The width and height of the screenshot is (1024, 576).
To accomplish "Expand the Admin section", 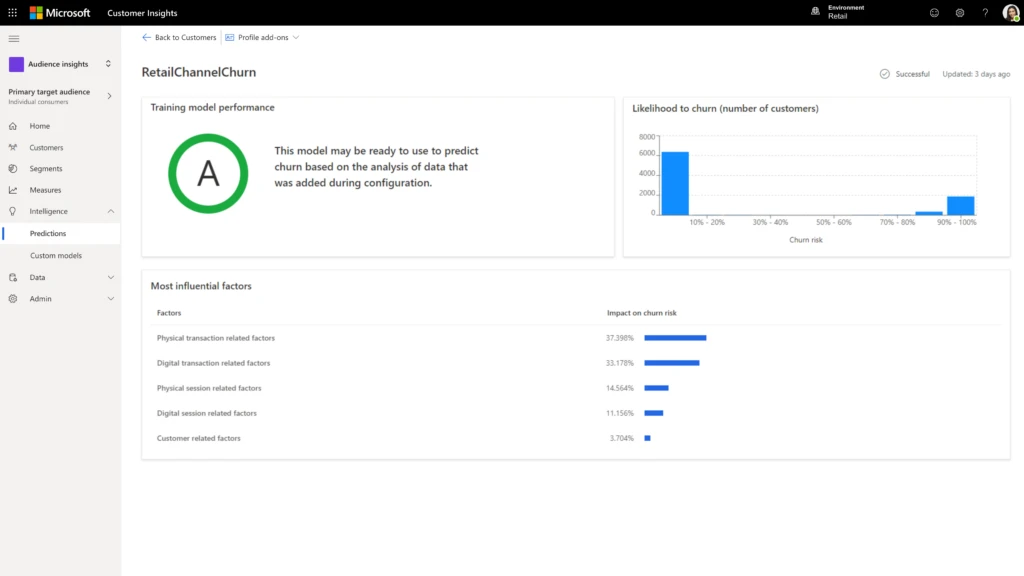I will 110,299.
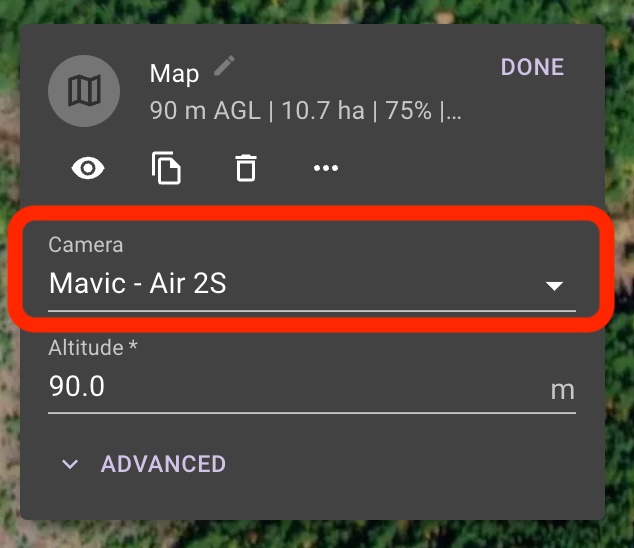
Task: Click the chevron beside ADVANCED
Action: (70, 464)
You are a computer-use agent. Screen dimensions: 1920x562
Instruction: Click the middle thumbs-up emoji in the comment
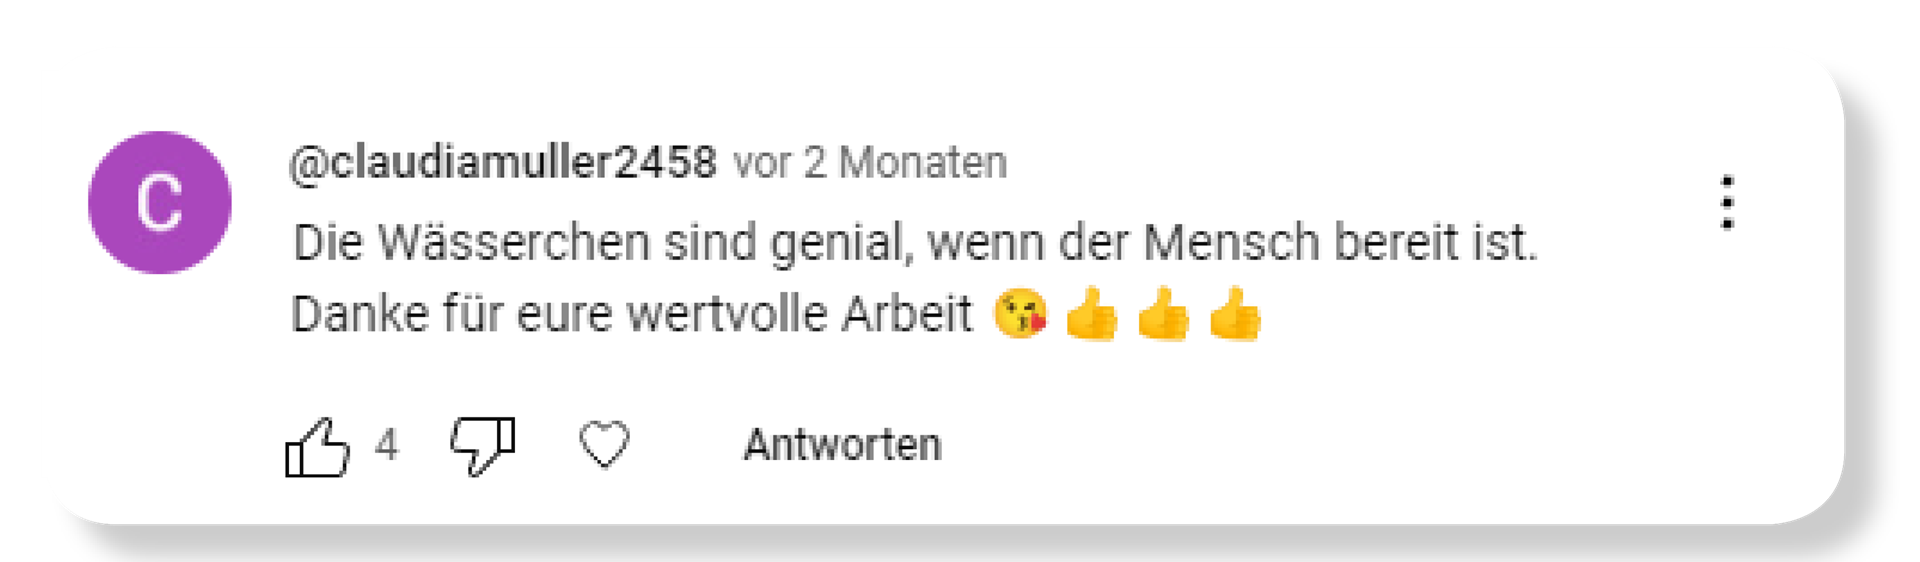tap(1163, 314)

++++

Exercise prompt: I need the lines from the one containing "Instruction: Click the" through the end of the records retyped exactly, with the pictures left out.

Task answer:
Instruction: Click the middle thumbs-up emoji in the comment
tap(1163, 314)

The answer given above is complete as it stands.